_WHAT TO PRODUCE_. Retype, exactly as they appear below, the lines between the line holding "The width and height of the screenshot is (1126, 779)." and the line holding "Click Minnesota's first green В form badge", both ends included.

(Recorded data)
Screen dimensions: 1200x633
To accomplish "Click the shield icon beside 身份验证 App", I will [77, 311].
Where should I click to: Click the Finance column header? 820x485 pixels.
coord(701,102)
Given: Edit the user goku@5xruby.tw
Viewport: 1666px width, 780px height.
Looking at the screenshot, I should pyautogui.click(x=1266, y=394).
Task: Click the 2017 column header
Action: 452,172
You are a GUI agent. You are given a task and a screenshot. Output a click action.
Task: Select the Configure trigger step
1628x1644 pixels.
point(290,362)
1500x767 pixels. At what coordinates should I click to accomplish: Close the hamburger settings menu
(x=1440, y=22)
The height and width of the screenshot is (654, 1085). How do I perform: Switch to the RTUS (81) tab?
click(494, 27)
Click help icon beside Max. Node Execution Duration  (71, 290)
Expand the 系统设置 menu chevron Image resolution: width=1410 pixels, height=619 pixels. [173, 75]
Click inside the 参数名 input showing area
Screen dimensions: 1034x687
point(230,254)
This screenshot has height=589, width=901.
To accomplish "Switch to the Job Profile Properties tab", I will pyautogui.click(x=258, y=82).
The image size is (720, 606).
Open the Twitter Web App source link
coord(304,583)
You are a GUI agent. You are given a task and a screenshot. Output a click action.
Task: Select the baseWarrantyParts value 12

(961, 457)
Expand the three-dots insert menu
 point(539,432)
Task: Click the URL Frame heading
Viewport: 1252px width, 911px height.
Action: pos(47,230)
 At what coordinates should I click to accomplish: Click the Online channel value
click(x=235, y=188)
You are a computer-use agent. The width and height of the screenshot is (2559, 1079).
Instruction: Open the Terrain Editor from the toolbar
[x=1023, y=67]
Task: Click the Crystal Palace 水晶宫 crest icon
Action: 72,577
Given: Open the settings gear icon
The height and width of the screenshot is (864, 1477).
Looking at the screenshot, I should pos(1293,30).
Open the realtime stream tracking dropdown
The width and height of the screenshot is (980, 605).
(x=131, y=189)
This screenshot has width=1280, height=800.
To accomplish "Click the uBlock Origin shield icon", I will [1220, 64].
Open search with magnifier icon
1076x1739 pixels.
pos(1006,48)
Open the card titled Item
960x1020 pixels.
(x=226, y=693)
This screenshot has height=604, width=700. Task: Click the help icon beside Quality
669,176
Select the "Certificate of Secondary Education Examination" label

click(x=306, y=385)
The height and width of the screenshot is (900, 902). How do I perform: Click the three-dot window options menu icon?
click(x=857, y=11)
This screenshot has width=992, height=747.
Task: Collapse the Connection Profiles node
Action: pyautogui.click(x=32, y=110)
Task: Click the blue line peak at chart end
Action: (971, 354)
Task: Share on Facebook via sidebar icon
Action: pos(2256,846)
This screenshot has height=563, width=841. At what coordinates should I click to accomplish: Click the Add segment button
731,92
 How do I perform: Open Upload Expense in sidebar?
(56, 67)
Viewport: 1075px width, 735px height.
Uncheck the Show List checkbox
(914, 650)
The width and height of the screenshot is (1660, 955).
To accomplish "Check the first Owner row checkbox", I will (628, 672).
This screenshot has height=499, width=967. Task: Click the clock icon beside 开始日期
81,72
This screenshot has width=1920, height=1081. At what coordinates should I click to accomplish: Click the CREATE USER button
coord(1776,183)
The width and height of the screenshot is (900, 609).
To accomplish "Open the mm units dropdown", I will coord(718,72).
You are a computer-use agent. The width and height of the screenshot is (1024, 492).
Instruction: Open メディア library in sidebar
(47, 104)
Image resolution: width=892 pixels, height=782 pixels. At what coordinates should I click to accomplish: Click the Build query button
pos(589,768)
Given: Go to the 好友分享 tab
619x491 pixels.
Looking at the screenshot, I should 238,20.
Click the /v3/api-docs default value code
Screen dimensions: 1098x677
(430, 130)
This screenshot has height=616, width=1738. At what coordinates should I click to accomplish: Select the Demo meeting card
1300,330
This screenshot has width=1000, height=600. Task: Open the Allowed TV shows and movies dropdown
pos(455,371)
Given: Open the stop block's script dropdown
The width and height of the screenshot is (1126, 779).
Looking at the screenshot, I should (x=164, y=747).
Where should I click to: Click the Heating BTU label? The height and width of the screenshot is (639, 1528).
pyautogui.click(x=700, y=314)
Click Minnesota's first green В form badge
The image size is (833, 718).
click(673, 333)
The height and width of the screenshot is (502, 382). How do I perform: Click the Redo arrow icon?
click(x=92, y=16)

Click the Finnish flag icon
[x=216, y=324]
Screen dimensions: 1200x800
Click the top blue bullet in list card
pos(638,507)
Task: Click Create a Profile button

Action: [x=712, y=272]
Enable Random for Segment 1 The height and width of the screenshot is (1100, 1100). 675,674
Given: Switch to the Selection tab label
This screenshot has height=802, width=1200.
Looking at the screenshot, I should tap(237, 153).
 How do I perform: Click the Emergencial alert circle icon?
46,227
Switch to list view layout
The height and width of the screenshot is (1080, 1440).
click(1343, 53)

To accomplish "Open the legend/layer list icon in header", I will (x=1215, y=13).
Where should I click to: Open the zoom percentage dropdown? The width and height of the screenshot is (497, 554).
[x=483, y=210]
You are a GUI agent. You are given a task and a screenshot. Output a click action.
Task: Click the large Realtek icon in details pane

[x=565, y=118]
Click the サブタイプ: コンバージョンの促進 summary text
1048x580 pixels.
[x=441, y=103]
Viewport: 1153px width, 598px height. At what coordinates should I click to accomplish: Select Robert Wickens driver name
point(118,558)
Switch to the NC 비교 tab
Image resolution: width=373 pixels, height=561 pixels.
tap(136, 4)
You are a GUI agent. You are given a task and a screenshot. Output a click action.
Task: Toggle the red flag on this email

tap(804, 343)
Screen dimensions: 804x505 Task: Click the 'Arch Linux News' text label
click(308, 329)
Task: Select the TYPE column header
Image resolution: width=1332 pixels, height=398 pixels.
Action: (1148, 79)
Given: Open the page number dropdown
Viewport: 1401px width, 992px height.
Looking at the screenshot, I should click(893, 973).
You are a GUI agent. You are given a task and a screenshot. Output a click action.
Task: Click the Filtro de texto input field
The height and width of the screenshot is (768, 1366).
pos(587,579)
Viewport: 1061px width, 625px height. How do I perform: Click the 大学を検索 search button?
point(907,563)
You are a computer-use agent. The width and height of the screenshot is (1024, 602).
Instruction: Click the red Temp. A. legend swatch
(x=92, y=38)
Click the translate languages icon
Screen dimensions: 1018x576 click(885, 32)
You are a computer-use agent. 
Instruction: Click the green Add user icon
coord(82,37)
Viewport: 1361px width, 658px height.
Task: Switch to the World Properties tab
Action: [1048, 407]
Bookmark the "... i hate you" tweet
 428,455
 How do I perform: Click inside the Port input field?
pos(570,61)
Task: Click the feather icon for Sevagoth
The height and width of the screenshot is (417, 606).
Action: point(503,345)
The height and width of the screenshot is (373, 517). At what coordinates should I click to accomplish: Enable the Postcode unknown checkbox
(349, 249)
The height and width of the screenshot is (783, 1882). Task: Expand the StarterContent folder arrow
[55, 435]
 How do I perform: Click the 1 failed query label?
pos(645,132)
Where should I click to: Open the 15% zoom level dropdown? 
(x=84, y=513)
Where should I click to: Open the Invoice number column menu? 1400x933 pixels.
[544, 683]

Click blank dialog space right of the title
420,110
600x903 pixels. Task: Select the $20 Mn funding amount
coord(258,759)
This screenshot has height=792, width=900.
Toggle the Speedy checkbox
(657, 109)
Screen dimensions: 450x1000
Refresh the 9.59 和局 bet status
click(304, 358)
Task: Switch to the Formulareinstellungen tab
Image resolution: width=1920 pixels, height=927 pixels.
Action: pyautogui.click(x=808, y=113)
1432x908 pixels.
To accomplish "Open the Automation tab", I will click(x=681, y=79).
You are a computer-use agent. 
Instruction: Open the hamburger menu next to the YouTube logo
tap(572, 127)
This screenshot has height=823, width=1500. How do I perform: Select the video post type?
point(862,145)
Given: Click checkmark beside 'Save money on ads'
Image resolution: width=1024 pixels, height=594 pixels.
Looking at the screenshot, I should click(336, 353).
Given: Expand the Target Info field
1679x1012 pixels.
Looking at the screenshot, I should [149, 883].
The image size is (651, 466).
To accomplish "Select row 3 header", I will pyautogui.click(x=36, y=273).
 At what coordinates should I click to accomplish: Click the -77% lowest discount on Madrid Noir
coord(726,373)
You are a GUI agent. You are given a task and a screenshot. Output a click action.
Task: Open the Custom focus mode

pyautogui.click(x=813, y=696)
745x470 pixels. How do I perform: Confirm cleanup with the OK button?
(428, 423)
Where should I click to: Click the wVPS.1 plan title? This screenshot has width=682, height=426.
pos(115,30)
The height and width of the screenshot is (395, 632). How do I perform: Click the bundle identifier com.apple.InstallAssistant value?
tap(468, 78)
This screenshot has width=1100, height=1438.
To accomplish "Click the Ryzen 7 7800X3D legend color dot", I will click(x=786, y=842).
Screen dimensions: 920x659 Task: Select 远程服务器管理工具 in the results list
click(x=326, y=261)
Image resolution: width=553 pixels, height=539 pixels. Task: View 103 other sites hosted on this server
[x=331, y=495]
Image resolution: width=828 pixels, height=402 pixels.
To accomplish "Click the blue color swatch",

_WRITTEN REPLY_.
The width and height of the screenshot is (1126, 779).
Looking at the screenshot, I should (x=164, y=747).
Where should I click to: Click the Heating BTU label? The height and width of the screenshot is (639, 1528).
pyautogui.click(x=700, y=314)
Click Minnesota's first green В form badge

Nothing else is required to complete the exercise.